### RECORDS FOR THE EXERCISE
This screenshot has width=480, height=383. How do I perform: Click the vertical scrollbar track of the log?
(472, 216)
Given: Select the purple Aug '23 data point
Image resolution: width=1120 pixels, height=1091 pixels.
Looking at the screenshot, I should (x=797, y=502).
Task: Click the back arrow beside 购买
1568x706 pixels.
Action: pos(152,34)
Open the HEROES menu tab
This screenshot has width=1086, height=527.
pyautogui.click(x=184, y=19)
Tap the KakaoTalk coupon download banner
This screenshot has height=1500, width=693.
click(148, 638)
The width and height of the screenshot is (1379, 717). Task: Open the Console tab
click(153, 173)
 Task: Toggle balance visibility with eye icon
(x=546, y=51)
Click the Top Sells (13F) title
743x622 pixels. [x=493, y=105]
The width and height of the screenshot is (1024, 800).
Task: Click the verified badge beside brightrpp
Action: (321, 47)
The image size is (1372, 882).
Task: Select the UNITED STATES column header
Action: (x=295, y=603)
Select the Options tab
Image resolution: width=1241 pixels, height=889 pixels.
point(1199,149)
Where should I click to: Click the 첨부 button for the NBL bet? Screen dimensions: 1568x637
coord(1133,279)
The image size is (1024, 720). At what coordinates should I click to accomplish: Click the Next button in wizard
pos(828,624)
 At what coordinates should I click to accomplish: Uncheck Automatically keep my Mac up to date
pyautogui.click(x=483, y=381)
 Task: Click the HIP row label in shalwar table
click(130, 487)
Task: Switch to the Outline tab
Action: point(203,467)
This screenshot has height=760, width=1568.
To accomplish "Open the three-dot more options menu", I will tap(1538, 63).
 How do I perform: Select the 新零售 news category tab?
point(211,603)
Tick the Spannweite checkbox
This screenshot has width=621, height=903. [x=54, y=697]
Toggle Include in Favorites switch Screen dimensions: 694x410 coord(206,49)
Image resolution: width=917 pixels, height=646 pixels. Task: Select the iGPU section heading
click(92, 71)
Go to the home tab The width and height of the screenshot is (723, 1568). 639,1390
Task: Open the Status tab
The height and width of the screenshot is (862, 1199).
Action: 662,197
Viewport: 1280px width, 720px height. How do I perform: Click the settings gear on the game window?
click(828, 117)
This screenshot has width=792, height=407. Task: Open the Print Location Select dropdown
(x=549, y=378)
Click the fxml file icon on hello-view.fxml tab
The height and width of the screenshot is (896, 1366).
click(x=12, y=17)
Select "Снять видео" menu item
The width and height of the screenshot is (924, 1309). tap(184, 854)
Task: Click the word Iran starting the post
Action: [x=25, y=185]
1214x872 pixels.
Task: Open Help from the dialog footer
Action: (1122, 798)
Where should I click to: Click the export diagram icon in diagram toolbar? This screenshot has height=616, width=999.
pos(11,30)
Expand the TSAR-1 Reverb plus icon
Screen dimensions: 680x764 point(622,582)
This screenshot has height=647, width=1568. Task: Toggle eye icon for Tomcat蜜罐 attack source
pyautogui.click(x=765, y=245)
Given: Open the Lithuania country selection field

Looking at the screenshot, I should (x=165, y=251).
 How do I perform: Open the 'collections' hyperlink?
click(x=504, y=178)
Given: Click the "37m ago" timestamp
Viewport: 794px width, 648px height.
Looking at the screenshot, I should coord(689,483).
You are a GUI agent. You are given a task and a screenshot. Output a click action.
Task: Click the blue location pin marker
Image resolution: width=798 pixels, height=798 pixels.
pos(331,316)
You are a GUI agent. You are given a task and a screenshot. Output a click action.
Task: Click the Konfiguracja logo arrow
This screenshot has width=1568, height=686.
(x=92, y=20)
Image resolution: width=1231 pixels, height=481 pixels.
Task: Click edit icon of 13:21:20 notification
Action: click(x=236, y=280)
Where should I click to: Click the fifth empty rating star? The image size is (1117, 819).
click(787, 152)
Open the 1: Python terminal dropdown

### WHAT NEEDS TO BE DONE
Using the records above, please retype only the run of lines from the line holding "Given: Open the" through the last line, both ends included.

### ANSWER TO THE PROBLEM
Given: Open the Lithuania country selection field

Looking at the screenshot, I should (x=165, y=251).
 How do I perform: Open the 'collections' hyperlink?
click(x=504, y=178)
Given: Click the "37m ago" timestamp
Viewport: 794px width, 648px height.
Looking at the screenshot, I should coord(689,483).
You are a GUI agent. You are given a task and a screenshot. Output a click action.
Task: Click the blue location pin marker
Image resolution: width=798 pixels, height=798 pixels.
pos(331,316)
You are a GUI agent. You are given a task and a screenshot. Output a click action.
Task: Click the Konfiguracja logo arrow
This screenshot has width=1568, height=686.
(x=92, y=20)
Image resolution: width=1231 pixels, height=481 pixels.
Task: Click edit icon of 13:21:20 notification
Action: click(x=236, y=280)
Where should I click to: Click the fifth empty rating star? The image size is (1117, 819).
click(787, 152)
Open the 1: Python terminal dropdown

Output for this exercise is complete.